Опустив голову и глядя в землю, Аня сказала:
— В школе учитель бил ребят… палкой…
— Какое же он имел право? — возмущенно воскликнула Оля.
Аня подняла голову и в свою очередь посмотрела на Олю с удивлением:
— Право? При фашистах какое право?
Оля взяла Аню под руку.
— Тебя зовут Аня? Ты на сборе хорошо выступала и веселая была… А сейчас… Как вы тут раньше жили? Расскажи мне немножко…
Они отошли в сторону.
Аня не любила вспоминать про неволю… Но если эта славная девочка хочет знать…
— Вот видишь, — сказала она, — там внизу, под горой, где колхозная контора, там стояли танки. А по этой улице нельзя было пройти… Каждую секунду тебя могли убить, ударить, отнять пальто или башмаки… А дедка, в избе которого жили… А учительница из третьего класса, такая молоденькая, как ваша Вера…
Аня говорила быстро и путанно. Круглое лицо ее побледнело.
Оля не могла представить себе, что нельзя найти управу на обидчика. Она всегда жила там, где имеют право делать хорошее и не имеют права поступать дурно.
«А это что же, — подумала Оля. — Это, выходит, с человеком обращаются, как с животным или с вещью?»

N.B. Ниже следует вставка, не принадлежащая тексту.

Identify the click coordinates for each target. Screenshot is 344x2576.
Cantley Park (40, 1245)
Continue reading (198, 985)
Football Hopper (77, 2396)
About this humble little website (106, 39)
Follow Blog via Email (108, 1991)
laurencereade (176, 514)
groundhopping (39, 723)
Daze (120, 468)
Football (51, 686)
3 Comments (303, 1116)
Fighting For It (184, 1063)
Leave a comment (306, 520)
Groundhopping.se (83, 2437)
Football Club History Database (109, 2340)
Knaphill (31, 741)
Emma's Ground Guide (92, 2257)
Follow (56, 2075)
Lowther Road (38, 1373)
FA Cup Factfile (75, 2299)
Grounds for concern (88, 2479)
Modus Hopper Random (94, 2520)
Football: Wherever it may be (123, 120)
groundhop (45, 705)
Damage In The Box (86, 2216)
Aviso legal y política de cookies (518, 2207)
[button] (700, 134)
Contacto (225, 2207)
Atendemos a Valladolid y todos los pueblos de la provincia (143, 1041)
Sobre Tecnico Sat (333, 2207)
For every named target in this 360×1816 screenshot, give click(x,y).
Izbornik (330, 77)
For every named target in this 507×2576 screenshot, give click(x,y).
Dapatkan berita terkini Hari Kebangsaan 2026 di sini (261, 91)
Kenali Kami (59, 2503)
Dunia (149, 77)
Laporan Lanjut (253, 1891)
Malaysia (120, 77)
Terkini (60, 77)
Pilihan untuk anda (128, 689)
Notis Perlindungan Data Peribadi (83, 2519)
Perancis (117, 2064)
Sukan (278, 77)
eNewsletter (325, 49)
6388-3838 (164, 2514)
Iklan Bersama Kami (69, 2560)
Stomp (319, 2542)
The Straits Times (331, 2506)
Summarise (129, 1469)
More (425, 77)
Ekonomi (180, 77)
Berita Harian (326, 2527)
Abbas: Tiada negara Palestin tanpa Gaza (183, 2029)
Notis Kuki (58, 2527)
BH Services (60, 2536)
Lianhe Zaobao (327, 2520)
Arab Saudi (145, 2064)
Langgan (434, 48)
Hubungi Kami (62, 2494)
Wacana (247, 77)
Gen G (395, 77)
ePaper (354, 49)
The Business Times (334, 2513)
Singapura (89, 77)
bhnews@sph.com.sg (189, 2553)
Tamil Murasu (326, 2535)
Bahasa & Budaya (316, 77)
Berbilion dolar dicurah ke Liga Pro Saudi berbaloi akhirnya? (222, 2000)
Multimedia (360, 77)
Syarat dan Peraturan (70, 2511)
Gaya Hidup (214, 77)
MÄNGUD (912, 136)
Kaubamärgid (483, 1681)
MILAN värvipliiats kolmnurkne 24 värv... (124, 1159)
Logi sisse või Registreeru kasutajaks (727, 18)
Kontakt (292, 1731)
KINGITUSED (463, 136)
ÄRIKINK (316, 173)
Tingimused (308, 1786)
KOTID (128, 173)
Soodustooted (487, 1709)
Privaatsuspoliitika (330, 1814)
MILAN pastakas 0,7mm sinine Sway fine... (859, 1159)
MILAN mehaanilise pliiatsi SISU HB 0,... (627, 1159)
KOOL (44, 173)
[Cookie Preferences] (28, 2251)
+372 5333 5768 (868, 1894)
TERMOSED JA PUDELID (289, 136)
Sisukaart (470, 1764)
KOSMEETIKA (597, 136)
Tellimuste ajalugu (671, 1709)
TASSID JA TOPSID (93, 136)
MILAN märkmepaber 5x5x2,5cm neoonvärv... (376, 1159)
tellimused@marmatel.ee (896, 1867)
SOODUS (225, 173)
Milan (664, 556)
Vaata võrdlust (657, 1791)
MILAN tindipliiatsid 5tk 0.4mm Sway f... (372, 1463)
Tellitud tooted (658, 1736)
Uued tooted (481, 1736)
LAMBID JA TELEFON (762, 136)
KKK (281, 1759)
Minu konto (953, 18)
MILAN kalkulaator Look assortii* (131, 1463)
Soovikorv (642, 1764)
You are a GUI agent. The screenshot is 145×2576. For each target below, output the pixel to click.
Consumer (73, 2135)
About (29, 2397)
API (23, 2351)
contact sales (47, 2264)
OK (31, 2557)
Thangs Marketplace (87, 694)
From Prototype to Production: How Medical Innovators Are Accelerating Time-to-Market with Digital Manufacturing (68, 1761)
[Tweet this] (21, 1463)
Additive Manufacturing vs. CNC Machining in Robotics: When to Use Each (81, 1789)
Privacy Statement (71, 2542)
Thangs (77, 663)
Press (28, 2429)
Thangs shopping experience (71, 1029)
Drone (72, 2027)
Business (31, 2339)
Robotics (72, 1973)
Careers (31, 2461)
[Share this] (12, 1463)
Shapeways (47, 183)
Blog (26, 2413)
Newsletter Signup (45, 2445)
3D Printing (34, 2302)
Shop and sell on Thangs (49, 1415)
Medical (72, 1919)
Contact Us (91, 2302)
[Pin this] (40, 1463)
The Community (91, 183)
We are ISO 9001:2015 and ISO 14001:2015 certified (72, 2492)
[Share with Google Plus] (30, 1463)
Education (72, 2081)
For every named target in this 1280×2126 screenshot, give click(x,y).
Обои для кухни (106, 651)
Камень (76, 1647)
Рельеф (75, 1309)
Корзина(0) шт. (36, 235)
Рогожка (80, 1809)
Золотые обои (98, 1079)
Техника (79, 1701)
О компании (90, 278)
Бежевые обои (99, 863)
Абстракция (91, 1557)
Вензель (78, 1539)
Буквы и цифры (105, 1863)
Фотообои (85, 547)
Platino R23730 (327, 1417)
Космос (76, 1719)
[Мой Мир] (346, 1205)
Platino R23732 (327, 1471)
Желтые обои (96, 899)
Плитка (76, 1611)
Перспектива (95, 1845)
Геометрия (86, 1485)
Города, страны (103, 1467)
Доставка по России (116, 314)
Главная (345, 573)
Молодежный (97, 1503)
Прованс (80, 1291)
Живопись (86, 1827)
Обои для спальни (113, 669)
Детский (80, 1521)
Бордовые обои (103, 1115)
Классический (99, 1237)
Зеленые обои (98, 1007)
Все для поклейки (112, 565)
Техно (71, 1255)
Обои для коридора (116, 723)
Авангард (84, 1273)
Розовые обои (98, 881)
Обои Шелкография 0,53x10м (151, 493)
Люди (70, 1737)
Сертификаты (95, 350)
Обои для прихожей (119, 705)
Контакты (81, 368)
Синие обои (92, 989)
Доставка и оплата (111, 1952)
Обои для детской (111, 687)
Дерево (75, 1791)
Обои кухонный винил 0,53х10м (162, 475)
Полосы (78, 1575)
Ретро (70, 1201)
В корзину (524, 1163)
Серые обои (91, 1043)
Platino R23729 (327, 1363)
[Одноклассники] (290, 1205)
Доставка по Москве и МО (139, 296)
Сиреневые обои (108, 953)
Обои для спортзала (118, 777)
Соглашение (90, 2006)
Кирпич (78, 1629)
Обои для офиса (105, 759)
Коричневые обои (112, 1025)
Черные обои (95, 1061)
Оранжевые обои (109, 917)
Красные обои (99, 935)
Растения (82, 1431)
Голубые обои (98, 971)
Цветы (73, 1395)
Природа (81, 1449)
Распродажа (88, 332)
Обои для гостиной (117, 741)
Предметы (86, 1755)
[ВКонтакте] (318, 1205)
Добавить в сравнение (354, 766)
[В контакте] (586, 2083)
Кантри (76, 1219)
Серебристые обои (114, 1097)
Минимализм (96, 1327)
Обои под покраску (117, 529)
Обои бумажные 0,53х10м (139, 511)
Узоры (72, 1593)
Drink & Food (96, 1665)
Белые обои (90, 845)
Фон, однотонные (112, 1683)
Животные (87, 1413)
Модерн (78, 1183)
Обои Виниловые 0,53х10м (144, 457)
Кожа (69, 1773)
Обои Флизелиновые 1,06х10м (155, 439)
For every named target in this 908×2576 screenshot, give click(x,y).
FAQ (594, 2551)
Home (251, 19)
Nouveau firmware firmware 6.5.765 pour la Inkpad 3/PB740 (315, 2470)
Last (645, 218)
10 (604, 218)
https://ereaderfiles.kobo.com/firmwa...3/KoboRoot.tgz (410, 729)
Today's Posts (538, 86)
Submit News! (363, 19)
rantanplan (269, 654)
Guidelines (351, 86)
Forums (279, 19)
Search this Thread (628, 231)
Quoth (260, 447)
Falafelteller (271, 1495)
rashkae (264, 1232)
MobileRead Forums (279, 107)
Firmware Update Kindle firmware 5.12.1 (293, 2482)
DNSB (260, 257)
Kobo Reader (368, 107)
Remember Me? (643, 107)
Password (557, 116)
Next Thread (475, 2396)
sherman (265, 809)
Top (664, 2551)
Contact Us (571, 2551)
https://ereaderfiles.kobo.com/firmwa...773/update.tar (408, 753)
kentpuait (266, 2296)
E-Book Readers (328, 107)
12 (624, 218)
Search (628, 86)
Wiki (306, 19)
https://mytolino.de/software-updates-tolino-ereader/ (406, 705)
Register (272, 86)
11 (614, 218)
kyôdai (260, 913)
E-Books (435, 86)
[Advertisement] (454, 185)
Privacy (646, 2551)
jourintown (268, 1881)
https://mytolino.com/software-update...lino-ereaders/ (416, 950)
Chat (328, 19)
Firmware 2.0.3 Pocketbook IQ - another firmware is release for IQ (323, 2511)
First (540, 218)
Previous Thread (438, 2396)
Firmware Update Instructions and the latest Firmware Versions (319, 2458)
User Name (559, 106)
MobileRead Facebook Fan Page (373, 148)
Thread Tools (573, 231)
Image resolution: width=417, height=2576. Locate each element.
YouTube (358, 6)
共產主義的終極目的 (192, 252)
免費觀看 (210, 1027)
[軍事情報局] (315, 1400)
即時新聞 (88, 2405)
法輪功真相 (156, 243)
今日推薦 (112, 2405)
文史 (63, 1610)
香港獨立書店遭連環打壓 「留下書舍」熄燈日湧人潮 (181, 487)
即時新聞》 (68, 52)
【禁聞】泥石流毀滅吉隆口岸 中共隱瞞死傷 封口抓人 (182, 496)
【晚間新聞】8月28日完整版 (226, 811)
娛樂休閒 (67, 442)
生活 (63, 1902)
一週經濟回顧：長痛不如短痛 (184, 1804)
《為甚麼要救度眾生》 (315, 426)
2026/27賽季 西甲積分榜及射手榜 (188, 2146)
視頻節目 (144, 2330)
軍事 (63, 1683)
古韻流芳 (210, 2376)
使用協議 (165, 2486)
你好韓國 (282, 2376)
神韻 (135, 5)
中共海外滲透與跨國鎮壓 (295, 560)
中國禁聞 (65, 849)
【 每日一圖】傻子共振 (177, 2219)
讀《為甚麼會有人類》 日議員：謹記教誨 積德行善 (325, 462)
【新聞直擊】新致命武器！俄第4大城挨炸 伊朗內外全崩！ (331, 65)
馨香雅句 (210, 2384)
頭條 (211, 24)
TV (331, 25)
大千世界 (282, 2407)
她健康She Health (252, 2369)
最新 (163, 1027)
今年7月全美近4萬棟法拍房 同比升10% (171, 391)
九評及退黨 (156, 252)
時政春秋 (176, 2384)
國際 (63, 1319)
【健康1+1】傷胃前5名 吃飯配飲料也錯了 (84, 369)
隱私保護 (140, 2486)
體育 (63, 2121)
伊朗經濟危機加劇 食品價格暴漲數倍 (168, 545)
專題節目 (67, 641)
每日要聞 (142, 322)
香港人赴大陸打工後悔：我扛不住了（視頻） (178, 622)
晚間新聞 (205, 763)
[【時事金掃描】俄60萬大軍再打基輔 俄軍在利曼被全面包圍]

И вдруг Оля поняла, что всегда, всю свою жизнь она жила очень хорошо. И даже в блокаду, когда было мучительно холодно и всё время хотелось есть, и тогда она жила хорошо, потому что она была среди своих, готовых помочь друг другу в беде.
— Давай будем дружить, — сказала Оля и протянула подруге руку.
— Давай, — обрадовалась Аня.
Она опять радостно улыбнулась и принялась жадно расспрашивать, что привезли за книги и какую из них Оля ей посоветовала бы прочесть первой.
* * *
Оле хотелось приласкать новую подругу. И она всё думала, что бы такое сделать для нее очень, очень хорошее.
Из-за этих мыслей она чуть было совсем не забыла о поручении Оси.
Ося решил организовать шахматное состязание между мужской школой и мальчиками из Подгорной школы. «Конечно, ему просто стало завидно, что девочки такое интересное придумали, а мальчики сделать этого не догадались», — думала Оля.
Обернувшись к Лене Петренкову, Оля спросила:
— А у вас есть шахматный кружок?
Леня наморщил лоб.
— Кружок шахматный? А что?
— Надо, раз спрашиваю.
— А зачем?
— Вот странный! Просто одна мужская школа хочет вас вызвать по шахматам на состязание.
— Эх! — с сожалением сказал Леня. — Нет у нас кружка.
— Ну, нет так нет. Пошли скорей, Тамара. Заметки присылайте, смотрите не задерживайте!
Веселой гурьбой спускались с горки. Новые друзья провожали пионерок. Было совсем темно, сыро, похоже на весну, а не на глубокую осень. Редкие звезды мерцали в облаках. Девочки скользили по грязи и смеялись.
— Ой, упаду сейчас! Держите!
— Галоши на память вам, пожалуй, оставим.
— Ничего, оставляйте. Утром отыщем, привезем.
Уже подходили к зданию вокзала, когда Оля услышала, что ее окликают.
Она остановилась.
Разбрызгивая сапогами грязь и тяжело дыша, к ней подбежал Леня Петров.
— Догнал все-таки! Слушай, Хрусталева, шахматного кружка у нас нет, а шахматист есть. Очень хочет состязаться.
На свет фонаря откуда-то из под локтя коренастого Лени выскочил невысокий школьник.
— Я тому мальчику, что в шахматы предлагает играть, напишу сейчас записку, — сказал он солидно. А вы уже передайте, будьте добры…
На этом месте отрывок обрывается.